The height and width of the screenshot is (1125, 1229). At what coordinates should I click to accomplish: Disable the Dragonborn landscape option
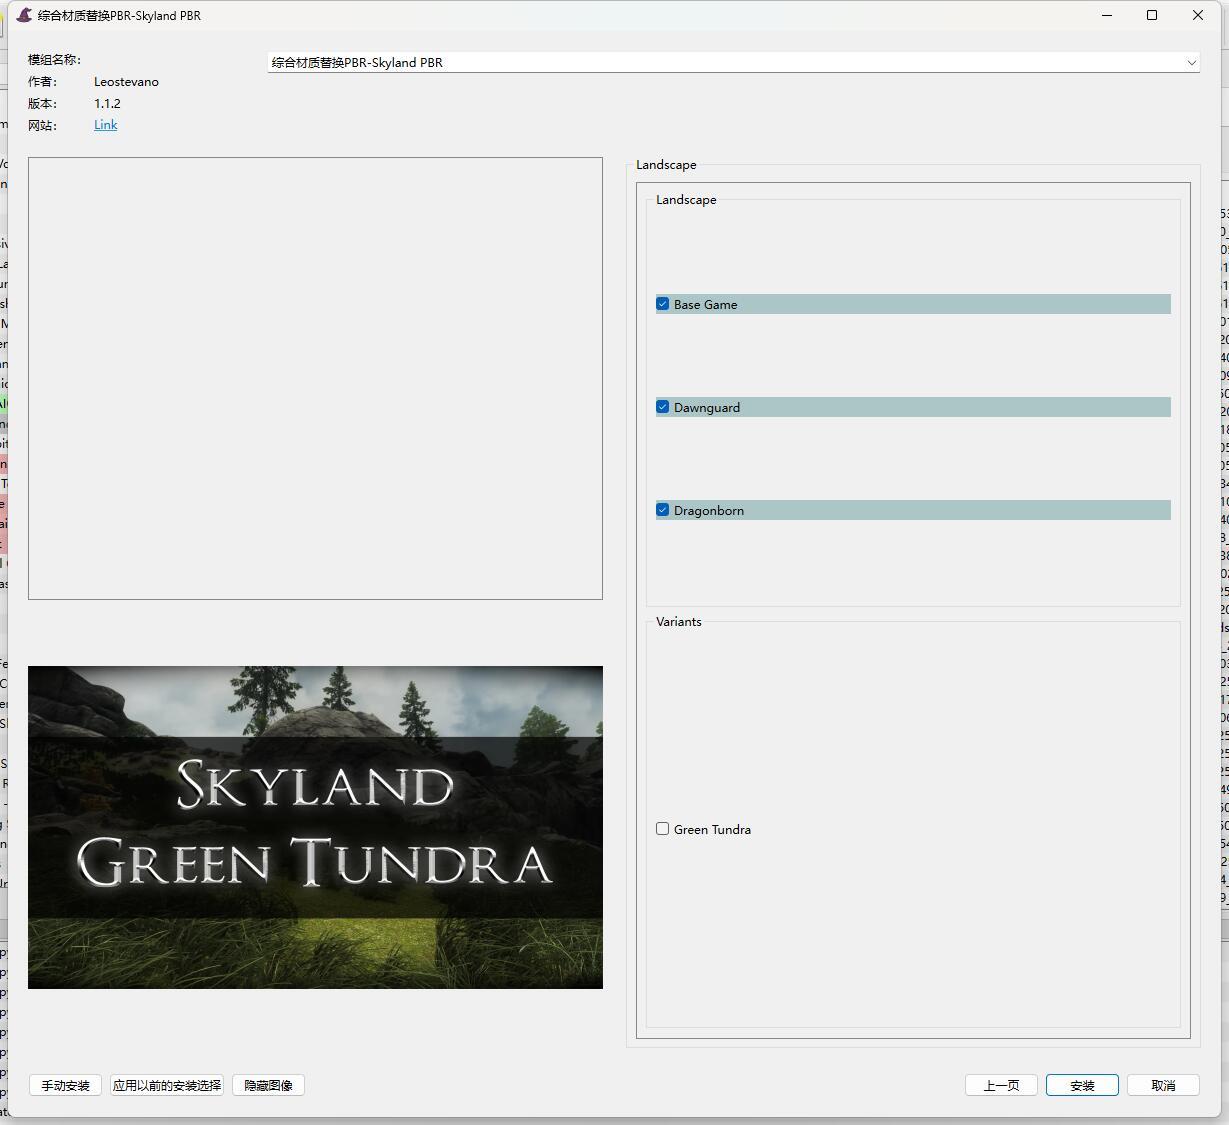click(663, 510)
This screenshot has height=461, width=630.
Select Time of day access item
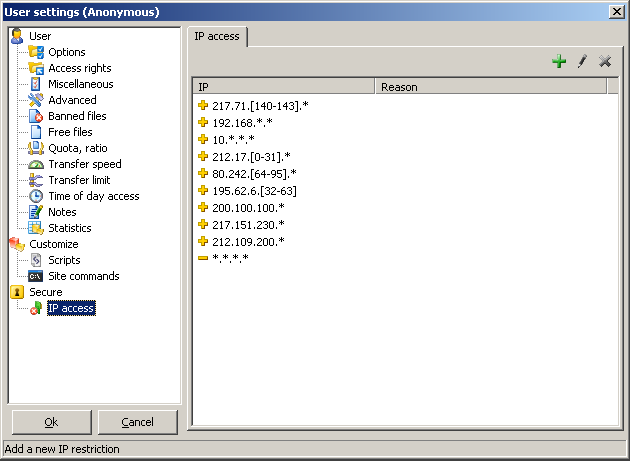coord(93,196)
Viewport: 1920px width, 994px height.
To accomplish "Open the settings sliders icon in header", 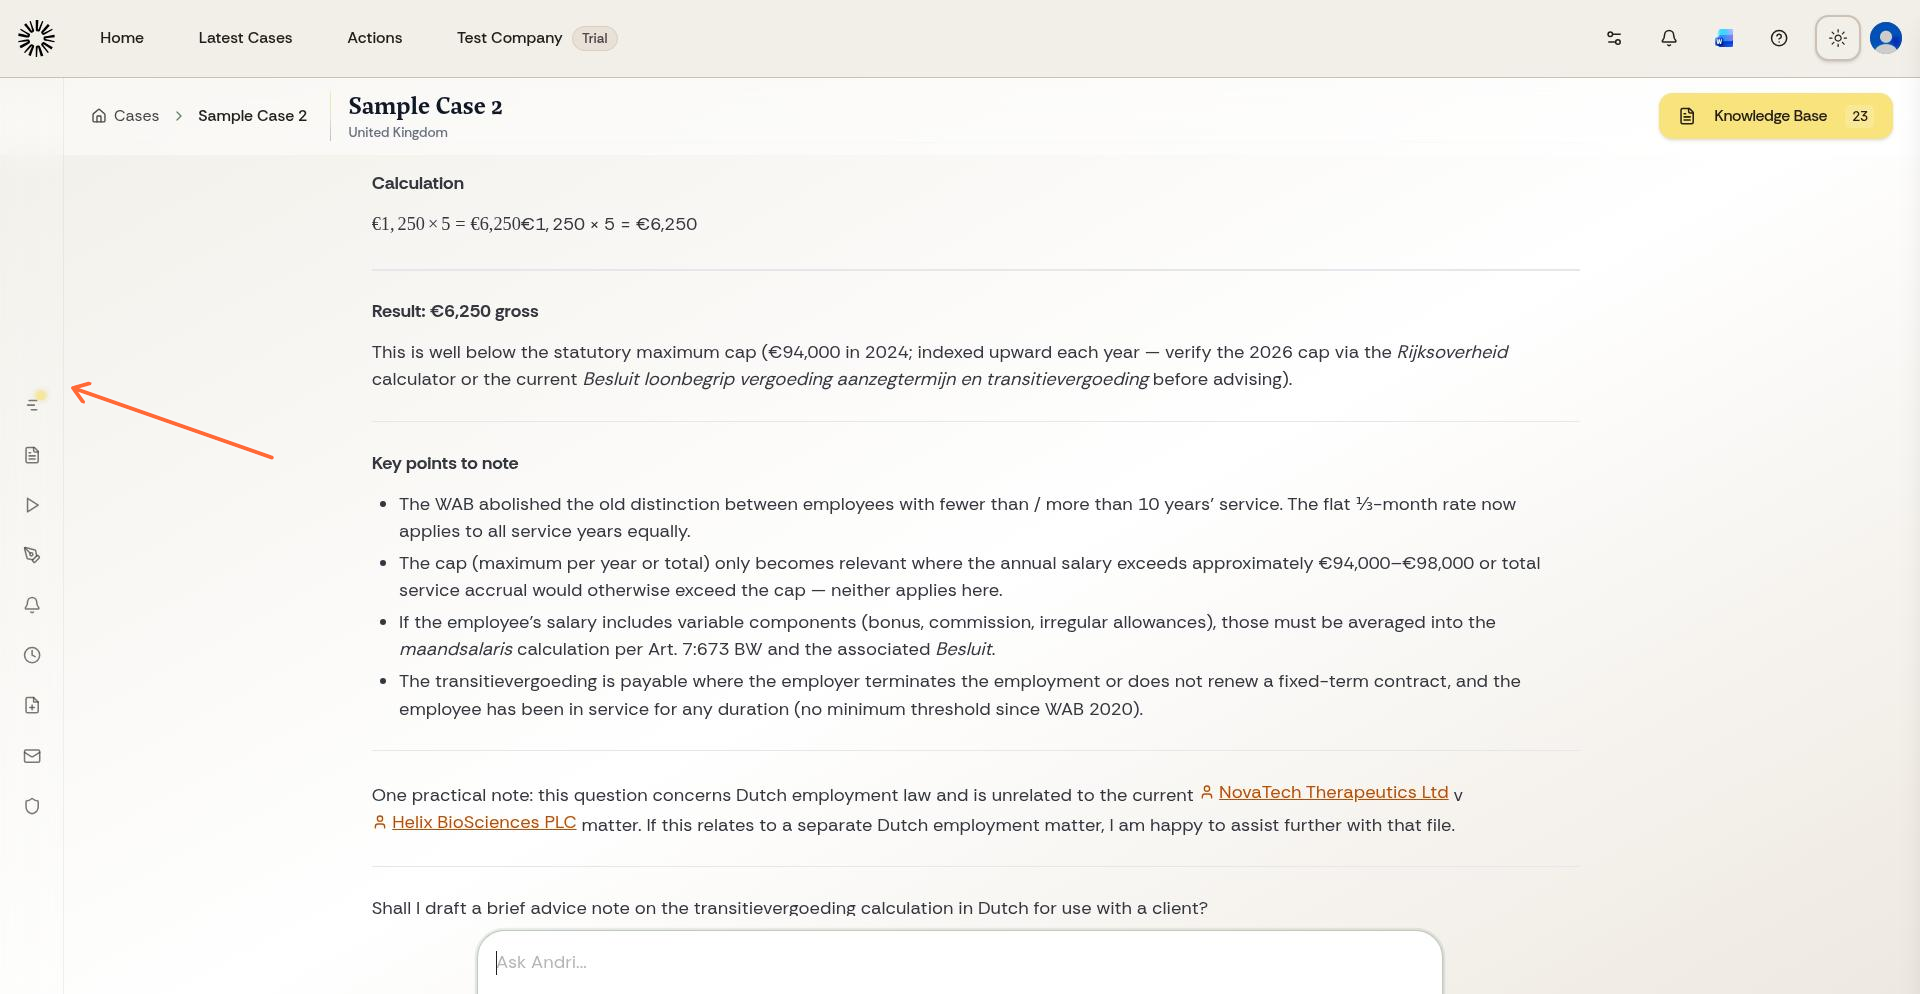I will (1614, 38).
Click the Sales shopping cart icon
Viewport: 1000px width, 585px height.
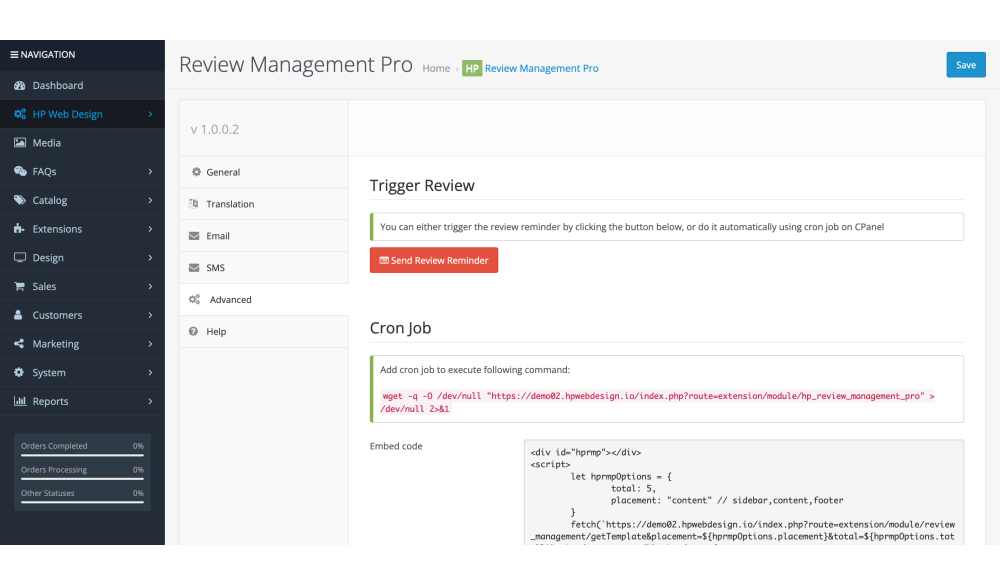[x=20, y=287]
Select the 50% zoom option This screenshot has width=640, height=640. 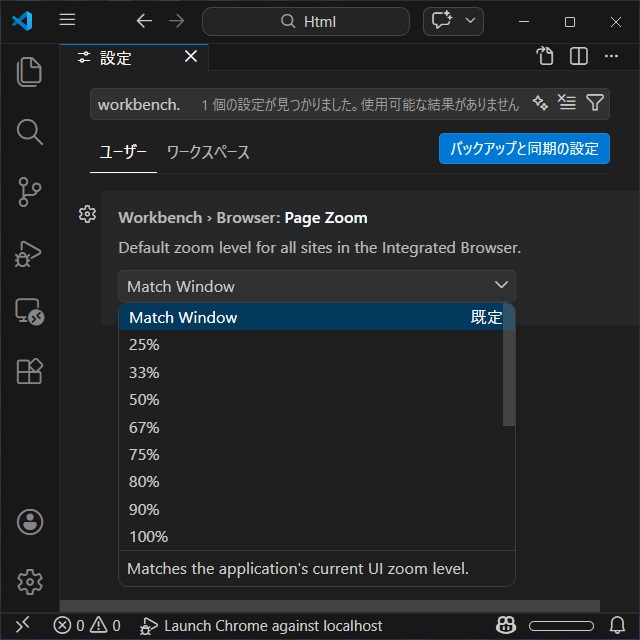(144, 400)
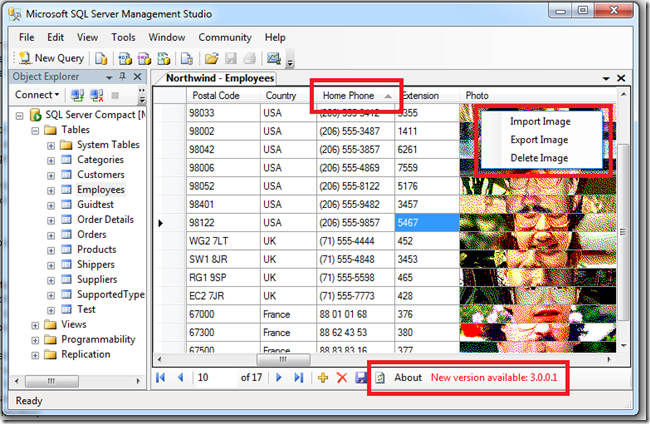Screen dimensions: 650x424
Task: Click the record number input field
Action: click(x=214, y=378)
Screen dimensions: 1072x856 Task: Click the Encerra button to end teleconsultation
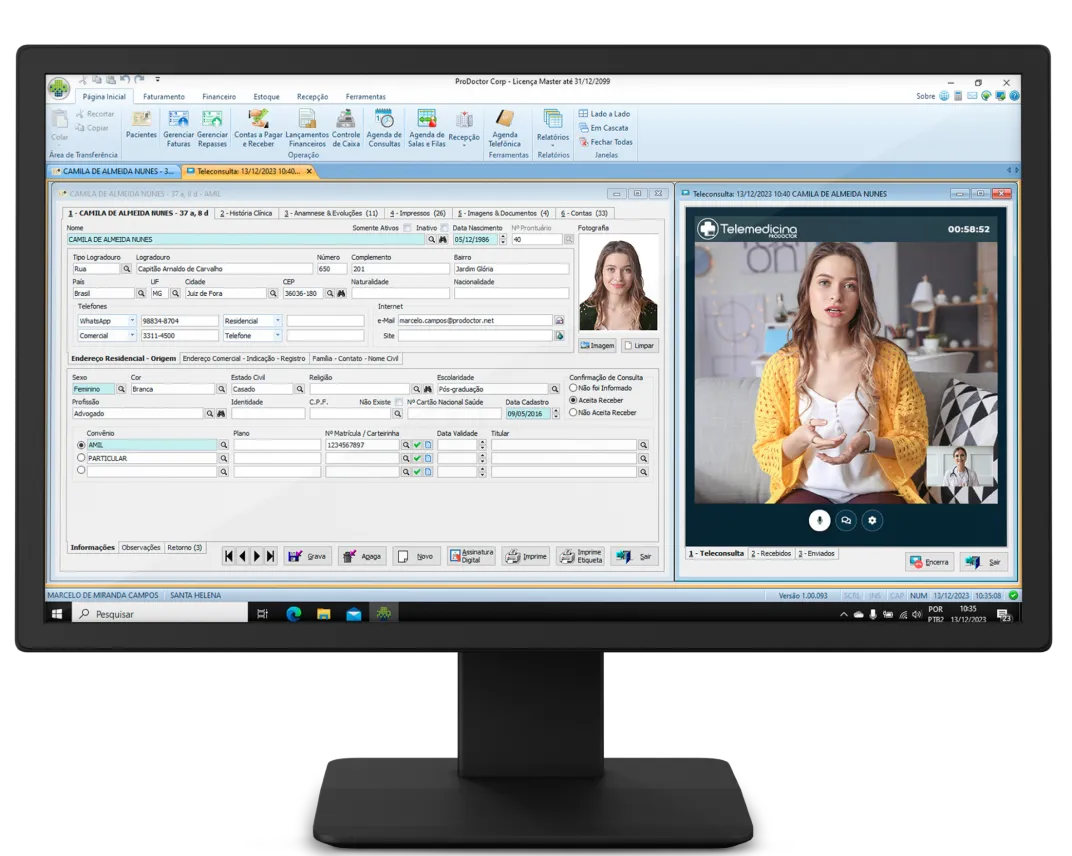tap(928, 561)
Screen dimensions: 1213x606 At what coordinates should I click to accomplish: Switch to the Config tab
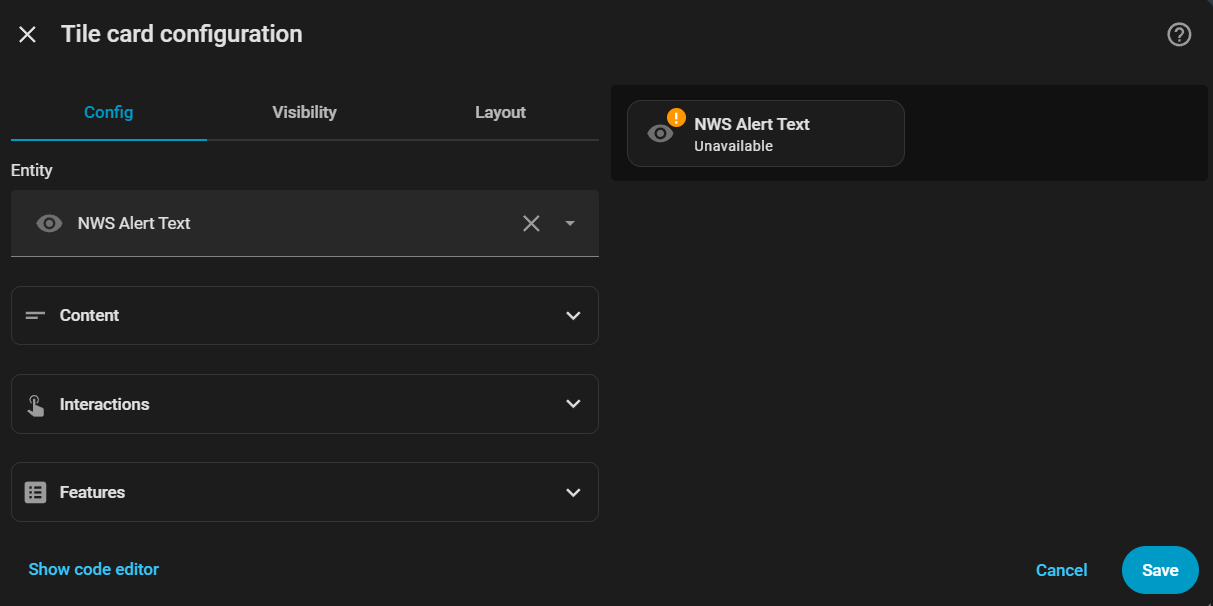[x=108, y=112]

+++

▸ **WHAT NEEDS TO BE DONE**:
Word for word, restate the lines from the line containing "Screen dimensions: 1072x856" through the end of the data, including the first and last of them. Pictures stay out.

▸ **TASK RESULT**:
Screen dimensions: 1072x856 Task: Click the Encerra button to end teleconsultation
tap(928, 561)
Screen dimensions: 1213x606 At what coordinates should I click to accomplish: Switch to the Config tab
[x=108, y=112]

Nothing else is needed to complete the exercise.